Ainsi Sophie, plus capable que personne de sentir vivement le malheur général qui affligeoit son pays, fut si aise de n’avoir plus à craindre d’être rattrapée par son père, que le débarquement des François fit à peine une légère impression sur son esprit. Elle gronda doucement Honora de l’avoir effrayée, et lui dit qu’elle étoit charmée qu’il ne fût rien arrivé de pis ; car elle avoit eu une tout autre peur.

« Oui, oui, reprit l’hôte en souriant, milady est mieux instruite que nous. Elle sait que les François sont nos meilleurs amis, et qu’ils ne viennent ici que pour notre bien. C’est par eux que doit refleurir la vieille Angleterre. Milady a cru, je gage, que le duc alloit arriver ; et c’étoit là ce qui causoit son effroi. Il n’en est rien, Dieu merci. Tout au contraire sa Majesté, le brave prince Édouard (que le ciel le protége !) a trompé le duc. Il marche à grandes journées vers Londres, et dix mille François débarqués sur nos côtes vont le joindre en chemin. »

Sophie ne fut pas plus contente de cette nouvelle, que de celui qui la contoit. Cependant, s’imaginant toujours que l’hôte la connoissoit (car elle ne pouvoit soupçonner sa méprise), elle n’osa lui montrer le déplaisir qu’elle éprouvoit.

L’hôte, après avoir desservi, se retira, en la priant à plusieurs reprises de vouloir bien ne pas l’oublier.


L’hôte se tint debout derrière nos voyageuses, une aſsiette sous le bras.

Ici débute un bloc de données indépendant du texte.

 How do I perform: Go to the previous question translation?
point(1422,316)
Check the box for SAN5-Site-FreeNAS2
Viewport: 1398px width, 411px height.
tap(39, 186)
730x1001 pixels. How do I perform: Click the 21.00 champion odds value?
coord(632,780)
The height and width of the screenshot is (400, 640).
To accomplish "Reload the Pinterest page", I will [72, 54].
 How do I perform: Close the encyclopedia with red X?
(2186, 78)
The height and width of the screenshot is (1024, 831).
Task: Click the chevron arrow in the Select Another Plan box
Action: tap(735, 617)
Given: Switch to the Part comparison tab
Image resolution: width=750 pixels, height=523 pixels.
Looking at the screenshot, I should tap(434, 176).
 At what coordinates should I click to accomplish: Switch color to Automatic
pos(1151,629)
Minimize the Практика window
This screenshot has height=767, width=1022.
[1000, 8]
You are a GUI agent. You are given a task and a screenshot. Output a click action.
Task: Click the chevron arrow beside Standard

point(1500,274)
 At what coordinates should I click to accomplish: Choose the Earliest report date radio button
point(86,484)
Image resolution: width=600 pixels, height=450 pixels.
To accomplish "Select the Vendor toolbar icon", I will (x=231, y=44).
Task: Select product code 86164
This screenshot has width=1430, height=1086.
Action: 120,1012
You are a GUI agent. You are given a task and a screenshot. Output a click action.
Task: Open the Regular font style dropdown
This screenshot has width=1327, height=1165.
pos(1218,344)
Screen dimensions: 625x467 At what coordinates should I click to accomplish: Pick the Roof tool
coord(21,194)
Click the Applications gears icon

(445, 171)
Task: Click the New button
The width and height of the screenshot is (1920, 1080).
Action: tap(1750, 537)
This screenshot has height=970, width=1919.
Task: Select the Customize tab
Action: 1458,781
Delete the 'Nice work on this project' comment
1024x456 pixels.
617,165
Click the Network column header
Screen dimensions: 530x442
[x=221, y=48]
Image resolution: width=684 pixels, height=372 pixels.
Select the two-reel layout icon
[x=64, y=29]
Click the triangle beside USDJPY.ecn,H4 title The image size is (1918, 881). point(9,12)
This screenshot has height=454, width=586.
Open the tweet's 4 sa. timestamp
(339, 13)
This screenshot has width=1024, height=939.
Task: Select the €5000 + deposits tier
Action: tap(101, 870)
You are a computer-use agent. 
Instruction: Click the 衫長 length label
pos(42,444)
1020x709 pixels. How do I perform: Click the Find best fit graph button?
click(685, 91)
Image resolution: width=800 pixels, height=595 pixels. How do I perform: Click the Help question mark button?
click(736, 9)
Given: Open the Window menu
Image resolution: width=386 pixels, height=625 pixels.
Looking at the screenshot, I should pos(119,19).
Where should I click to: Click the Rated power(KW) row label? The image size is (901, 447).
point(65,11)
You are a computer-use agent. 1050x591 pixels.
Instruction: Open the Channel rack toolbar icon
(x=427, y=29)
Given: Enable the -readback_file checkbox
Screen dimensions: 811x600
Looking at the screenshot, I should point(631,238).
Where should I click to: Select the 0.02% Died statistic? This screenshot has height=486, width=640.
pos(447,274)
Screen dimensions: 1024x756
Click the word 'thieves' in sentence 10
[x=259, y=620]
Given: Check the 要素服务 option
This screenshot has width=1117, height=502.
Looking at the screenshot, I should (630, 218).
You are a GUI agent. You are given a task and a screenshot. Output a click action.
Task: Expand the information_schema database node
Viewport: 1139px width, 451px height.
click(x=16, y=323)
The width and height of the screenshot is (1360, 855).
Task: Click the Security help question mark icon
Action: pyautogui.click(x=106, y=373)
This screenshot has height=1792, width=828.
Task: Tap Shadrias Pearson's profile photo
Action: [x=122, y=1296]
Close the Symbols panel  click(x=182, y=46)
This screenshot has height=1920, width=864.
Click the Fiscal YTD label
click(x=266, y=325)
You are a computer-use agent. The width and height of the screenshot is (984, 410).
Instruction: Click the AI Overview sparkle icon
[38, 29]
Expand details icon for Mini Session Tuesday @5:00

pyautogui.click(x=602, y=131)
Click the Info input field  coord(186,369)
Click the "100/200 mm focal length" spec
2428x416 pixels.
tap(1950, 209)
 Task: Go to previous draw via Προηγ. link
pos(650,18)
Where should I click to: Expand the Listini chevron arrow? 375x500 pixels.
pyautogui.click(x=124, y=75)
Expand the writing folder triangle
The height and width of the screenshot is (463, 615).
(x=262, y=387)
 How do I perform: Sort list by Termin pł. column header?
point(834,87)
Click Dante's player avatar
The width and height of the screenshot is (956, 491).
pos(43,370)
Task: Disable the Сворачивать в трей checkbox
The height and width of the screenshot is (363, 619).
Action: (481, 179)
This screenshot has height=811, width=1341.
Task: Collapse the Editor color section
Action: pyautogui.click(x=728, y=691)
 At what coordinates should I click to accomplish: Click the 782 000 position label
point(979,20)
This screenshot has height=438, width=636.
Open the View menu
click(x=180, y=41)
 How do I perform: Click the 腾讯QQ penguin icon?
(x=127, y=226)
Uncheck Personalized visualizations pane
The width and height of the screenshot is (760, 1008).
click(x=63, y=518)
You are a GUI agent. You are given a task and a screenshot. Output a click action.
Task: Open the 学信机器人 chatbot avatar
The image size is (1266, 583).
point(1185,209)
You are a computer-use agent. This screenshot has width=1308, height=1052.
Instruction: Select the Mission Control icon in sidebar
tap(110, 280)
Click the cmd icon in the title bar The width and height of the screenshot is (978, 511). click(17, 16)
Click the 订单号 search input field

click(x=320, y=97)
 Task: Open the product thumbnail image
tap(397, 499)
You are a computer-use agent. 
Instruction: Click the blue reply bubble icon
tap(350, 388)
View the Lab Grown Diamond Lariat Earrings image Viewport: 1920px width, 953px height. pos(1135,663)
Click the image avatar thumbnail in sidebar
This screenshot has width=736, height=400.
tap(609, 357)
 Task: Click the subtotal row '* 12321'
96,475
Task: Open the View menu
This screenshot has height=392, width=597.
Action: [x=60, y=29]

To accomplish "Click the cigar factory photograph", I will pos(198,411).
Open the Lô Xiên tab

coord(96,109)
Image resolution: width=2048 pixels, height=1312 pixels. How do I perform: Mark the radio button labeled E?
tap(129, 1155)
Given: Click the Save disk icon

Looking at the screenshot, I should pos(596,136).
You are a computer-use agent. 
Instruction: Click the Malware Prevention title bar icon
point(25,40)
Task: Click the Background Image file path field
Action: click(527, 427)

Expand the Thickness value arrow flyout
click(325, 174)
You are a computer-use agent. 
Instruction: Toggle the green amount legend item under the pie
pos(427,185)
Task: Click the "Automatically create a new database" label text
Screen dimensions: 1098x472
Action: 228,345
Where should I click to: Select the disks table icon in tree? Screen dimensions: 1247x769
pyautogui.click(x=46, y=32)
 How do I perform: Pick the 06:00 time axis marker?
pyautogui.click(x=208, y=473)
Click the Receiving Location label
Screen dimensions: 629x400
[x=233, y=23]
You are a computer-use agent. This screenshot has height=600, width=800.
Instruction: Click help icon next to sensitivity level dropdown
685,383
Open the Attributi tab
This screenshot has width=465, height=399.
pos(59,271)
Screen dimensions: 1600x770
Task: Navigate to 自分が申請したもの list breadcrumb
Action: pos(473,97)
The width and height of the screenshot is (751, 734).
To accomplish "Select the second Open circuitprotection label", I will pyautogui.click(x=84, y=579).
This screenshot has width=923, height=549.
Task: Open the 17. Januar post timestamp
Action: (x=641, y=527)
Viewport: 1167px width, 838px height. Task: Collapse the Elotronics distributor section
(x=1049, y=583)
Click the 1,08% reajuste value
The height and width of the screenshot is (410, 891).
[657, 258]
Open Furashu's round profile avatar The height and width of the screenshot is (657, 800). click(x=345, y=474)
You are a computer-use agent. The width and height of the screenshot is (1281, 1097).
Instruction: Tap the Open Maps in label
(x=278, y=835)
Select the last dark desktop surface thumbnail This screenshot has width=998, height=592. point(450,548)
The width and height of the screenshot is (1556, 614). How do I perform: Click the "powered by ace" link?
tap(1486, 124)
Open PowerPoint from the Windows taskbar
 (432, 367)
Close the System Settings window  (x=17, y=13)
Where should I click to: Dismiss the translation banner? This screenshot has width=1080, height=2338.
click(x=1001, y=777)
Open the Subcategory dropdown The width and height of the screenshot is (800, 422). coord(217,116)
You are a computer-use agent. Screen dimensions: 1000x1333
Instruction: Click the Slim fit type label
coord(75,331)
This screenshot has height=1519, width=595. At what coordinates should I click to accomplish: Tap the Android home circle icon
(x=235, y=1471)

Sophie étoit en proie à une extrême anxiété. Elle prenoit pour elle beaucoup de choses, que l’hôte avoit cru adresser à Jenny Cameron. En conséquence, elle chargea sa femme de chambre de le questionner adroitement, afin de découvrir comment il étoit parvenu à savoir son nom, et quelle personne lui avoit offert une récompense pour la trahir. Elle ordonna ensuite que les chevaux fussent prêts à quatre heures du matin ; et se remettant du mieux qu’elle put de son trouble, elle pria sa cousine qui avoit promis de l’accompagner le lendemain, de vouloir bien achever son histoire.